1,201 posts, read 1,988,540 times
Reputation: 717
Default we can count on you?

Quote:
Originally Posted by danwxman View Post
It's important to note these are not official Census estimates, these were done by "bizjournals.com"

an accurate observation, danwxman.

for those who are interested, refer to the brookings institute and their latest information on migration patterns. it seems, as they report, that the sunbelt states are beginning, by and large, to slow down in population increase, particularly in the southern states, w/ the exception of the large texas 5 and the atlanta, georgia metropolitan area. from memory, i believe tampa and miami are noted as continued "boom-type" growth areas. the big news, according to the brookings report, is the turn around of some of the large northeastern metropolitan areas, their inner cities, and their downtowns. philadelphia, pittsburgh, and cleveland were some of the cities mentioned. this growth trend began in late 2005. in
2007, small to moderate gains were being seen in many of these cities.
boston was noticed for a gain in its inner city population, as was chicago.
although the information is about 1 1/2 to 2 years old, it seems to be fairly accurate.

in 2000, many metropolitan areas and cities proper experienced severe undercounts in their inner city areas, as well as their first and second ring suburban areas. for instance, memphis, tn received an alleged undercount in its inner city. the united states census bureau estimated that the total immigrant population in memphis, in the year 2000, was undercounted by no less than 25% of its total immigrant population. memphis reported 95 ethnic groups in the city. an estimated population of 27,000 hispanics called memphis their home. upon complaint of an undercount by the city, the census bureau assigned a percentage of no less than 25 to the hispanic demographic. resampling forms were issued for 5 or 6 areas in the memphis metropolitan area. for some unexplained reason, the census bureau was unable to secure the sampling forms from 4 out of the 6 areas sampled. these areas reportedly failed to resubmit the requested information.

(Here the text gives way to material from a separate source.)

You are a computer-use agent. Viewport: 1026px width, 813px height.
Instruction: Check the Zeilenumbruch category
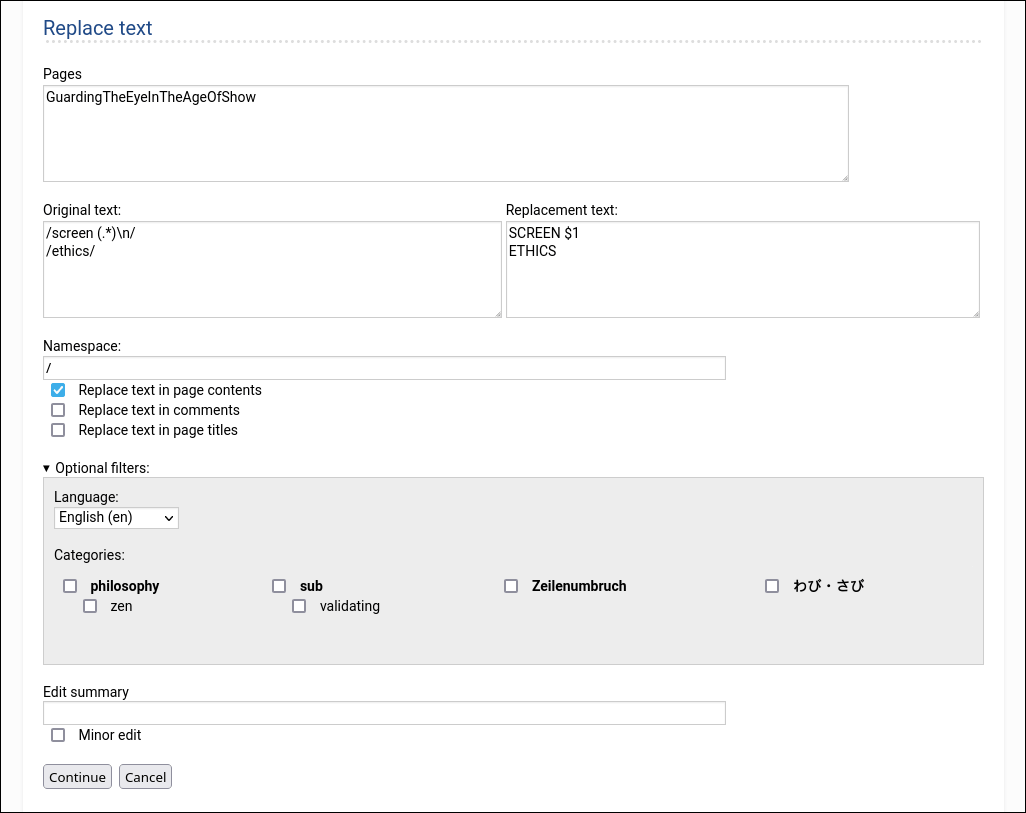pyautogui.click(x=511, y=586)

consequently, the incompleted sampling forms were used for analysis as submitted. it was suspected that many illegal immigrants failed to submit information for fear of various repercussions from the government. corrected projections were never made to the original census count. undercounts were known throughout the country, not just in memphis.
undercounts in the population can and do have significant implications for both the demographic and geographic areas involved. federal, as well as state funding, is largely based on population. political, socio-economic, and cultural influence follows suit.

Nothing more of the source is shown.